Use grep. For example just looking at .py files
(.virtualenv) kdavis-19htdh:DeepSpeech kdavis$ find . -name "*.py" -exec grep 16000 {} /dev/null \;
./util/flags.py: f.DEFINE_integer('audio_sample_rate', 16000, 'sample rate value expected by model')
./bin/import_cv2.py:SAMPLE_RATE = 16000
./bin/import_fisher.py: origAudios = [librosa.load(wav_file, sr=16000, mono=False) for wav_file in wav_files]
./bin/import_swb.py: audioData, frameRate = librosa.load(temp_wav_file, sr=16000, mono=True)
./bin/import_ts.py:SAMPLE_RATE = 16000
./bin/import_cv.py:SAMPLE_RATE = 16000
./bin/import_gram_vaani.py:SAMPLE_RATE = 16000
./bin/import_lingua_libre.py:SAMPLE_RATE = 16000
./bin/import_aishell.py: durations = (df['wav_filesize'] - 44) / 16000 / 2
./examples/vad_transcriber/wavTranscriber.py: audio_length = len(audio) * (1 / 16000)
./examples/vad_transcriber/wavTranscriber.py: assert sample_rate == 16000, "Only 16000Hz input WAV files are supported for now!"
./examples/vad_transcriber/wavSplit.py: assert sample_rate in (8000, 16000, 32000)
./examples/mic_vad_streaming/mic_vad_streaming.py: RATE_PROCESS = 16000
./examples/mic_vad_streaming/mic_vad_streaming.py: """Return a block of audio data resampled to 16000hz, blocking if necessary."""
./examples/mic_vad_streaming/mic_vad_streaming.py: DEFAULT_SAMPLE_RATE = 16000
./stats.py: parser.add_argument("--sample-rate", type=int, default=16000, required=False, help="Audio sample rate")
./native_client/python/client.py: sox_cmd = 'sox {} --type raw --bits 16 --channels 1 --rate 16000 --encoding signed-integer --endian little --compression 0.0 --no-dither - '.format(quote(audio_path))

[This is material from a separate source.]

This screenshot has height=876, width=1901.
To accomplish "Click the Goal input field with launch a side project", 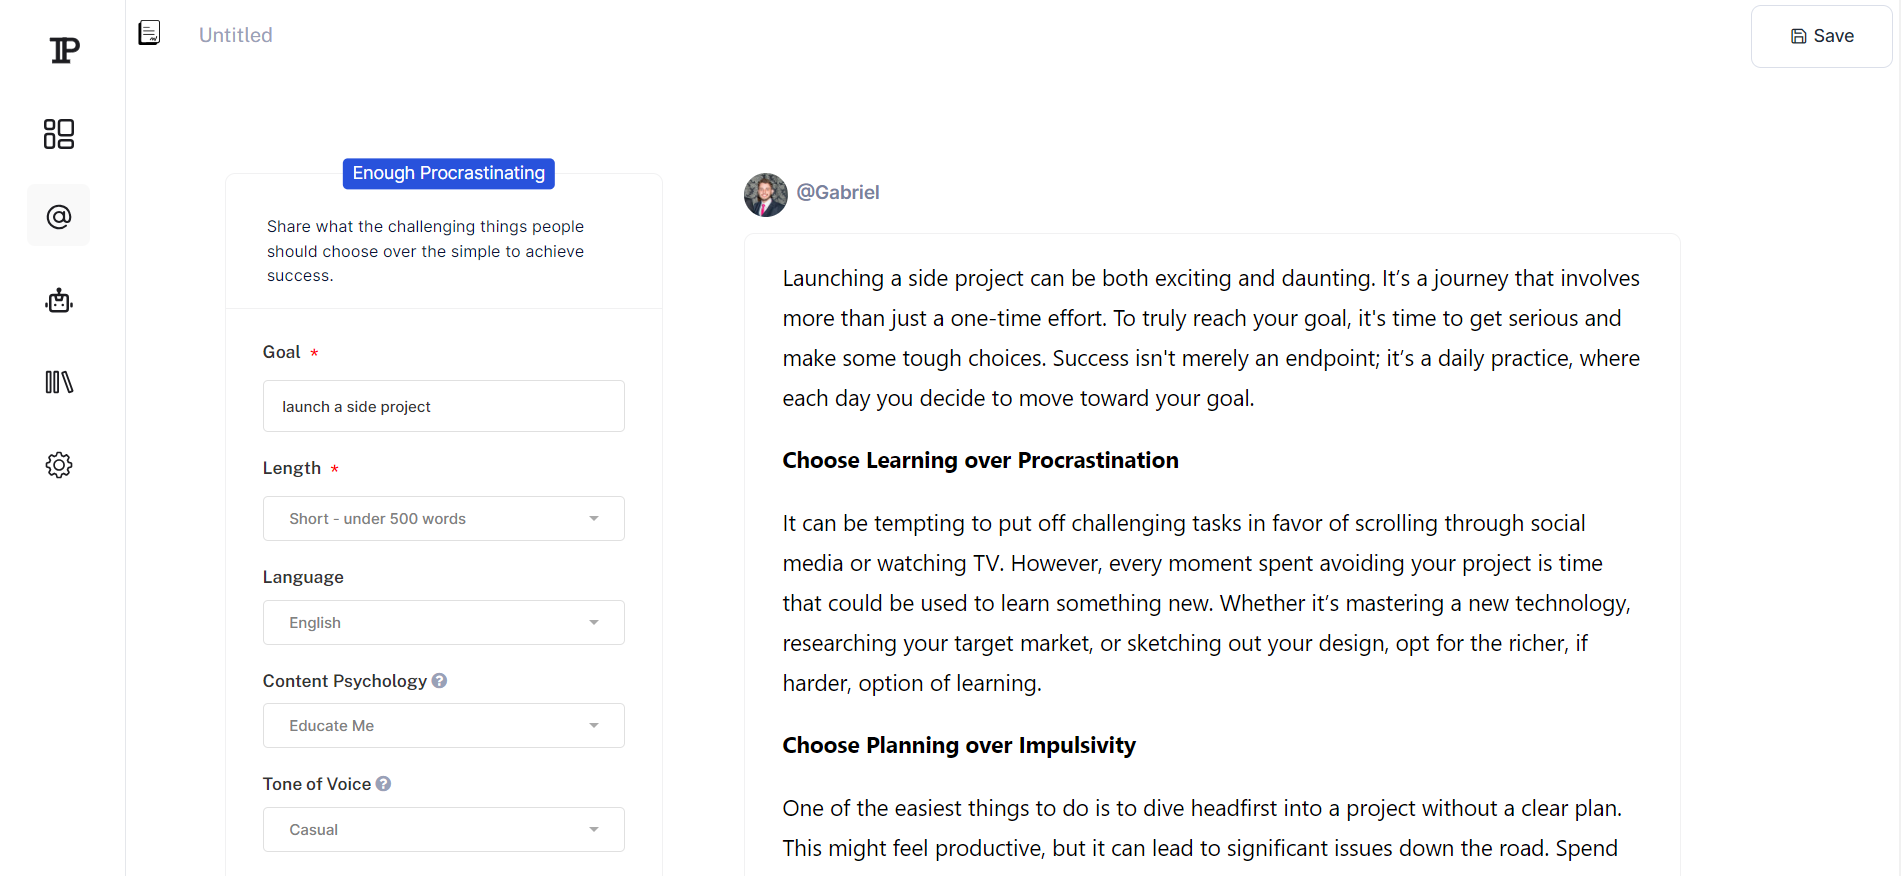I will point(444,406).
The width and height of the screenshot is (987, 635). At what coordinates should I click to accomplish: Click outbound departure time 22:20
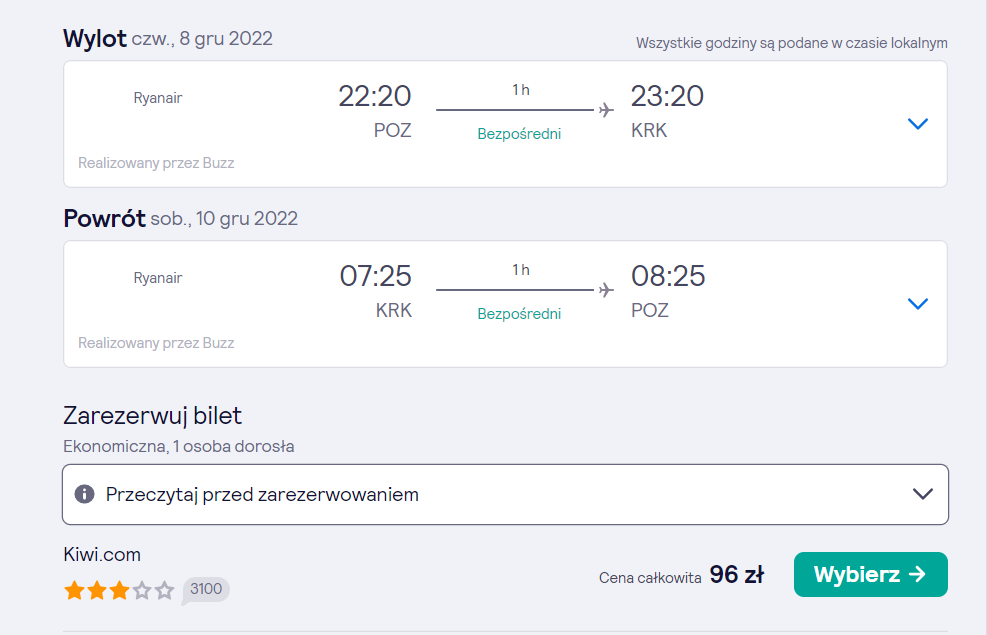tap(375, 96)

./native_client/python/client.py: return 16000, np.frombuffer(output, np.int16)
./native_client/python/client.py: if fs != 16000:
./native_client/python/client.py: audio_length = fin.getnframes() * (1/16000)
./native_client/python/__init__.py: def setupStream(self, pre_alloc_frames=150, sample_rate=16000):